● MATERIAL SHOWN:
++++++++++++++++++++
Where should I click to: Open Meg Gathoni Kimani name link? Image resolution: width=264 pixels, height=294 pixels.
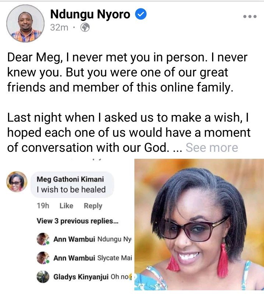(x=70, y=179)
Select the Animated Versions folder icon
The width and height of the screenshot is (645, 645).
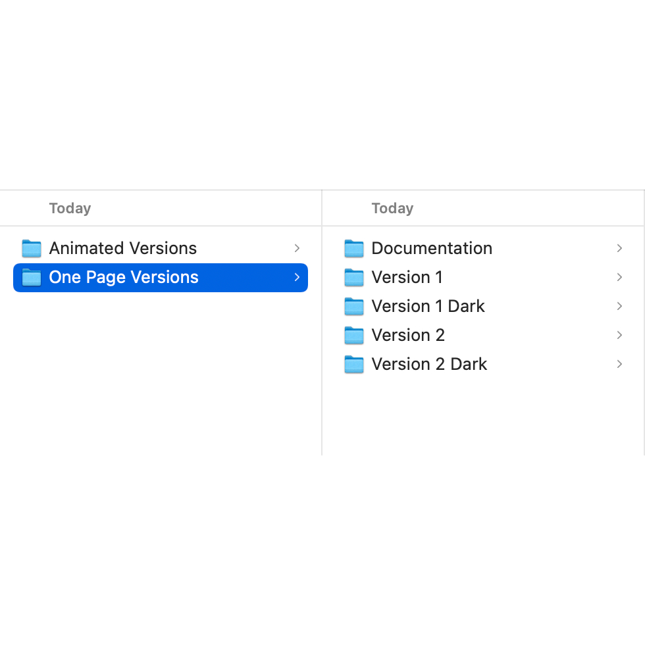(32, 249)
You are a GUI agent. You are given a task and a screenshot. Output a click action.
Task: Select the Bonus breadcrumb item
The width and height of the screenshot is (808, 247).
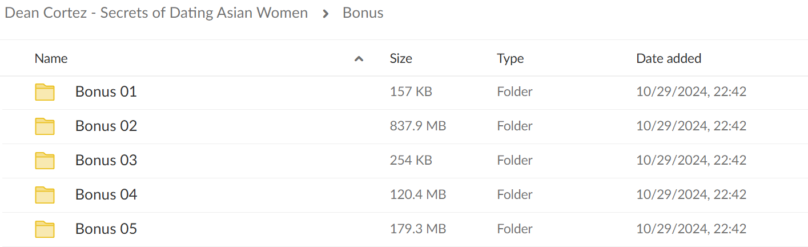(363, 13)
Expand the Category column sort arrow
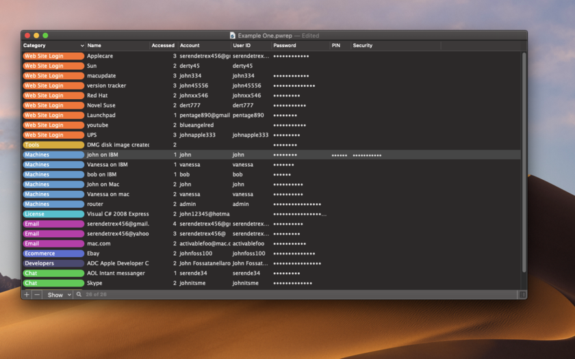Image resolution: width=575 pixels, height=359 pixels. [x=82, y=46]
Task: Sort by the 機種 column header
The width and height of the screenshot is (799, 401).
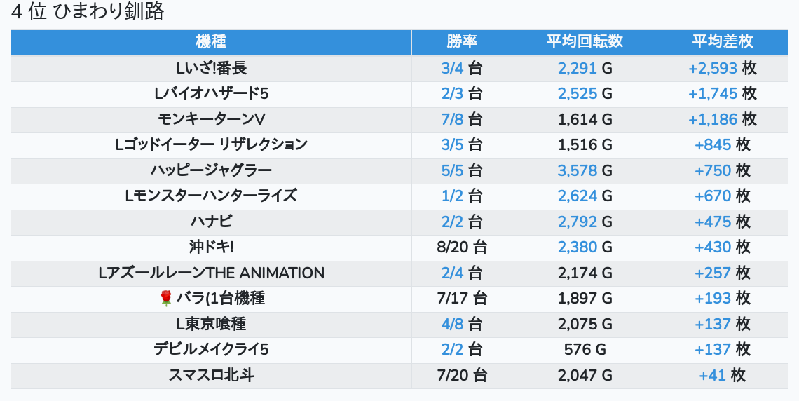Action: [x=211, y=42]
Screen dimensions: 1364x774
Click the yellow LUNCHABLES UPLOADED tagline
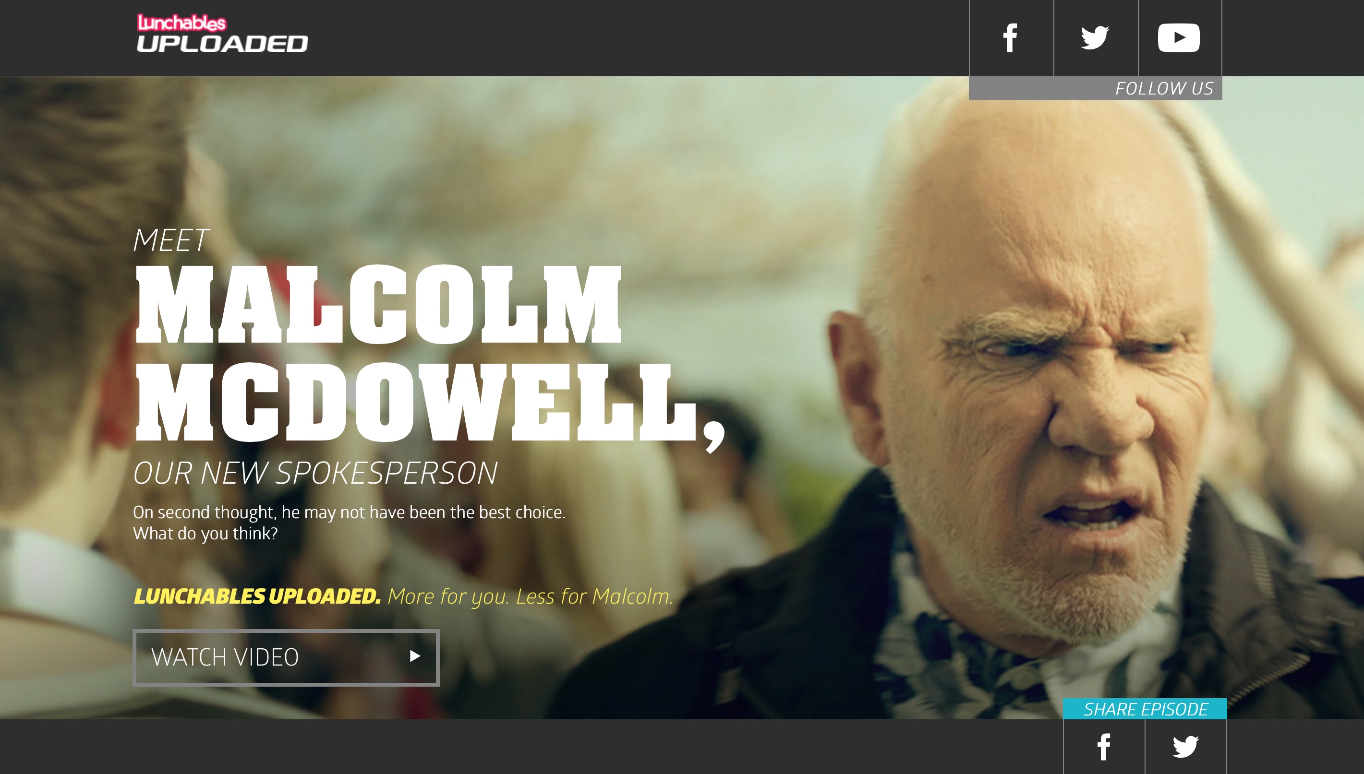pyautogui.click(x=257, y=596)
++++++++++++++++++++
● INSTRUCTIONS FOR THE TASK: Using the records above, copy every line that has the word "Select" in it.

● OUTPUT FOR THIS EXERCISE:
Select the Animated Versions folder icon
Task: Select the Bonus breadcrumb item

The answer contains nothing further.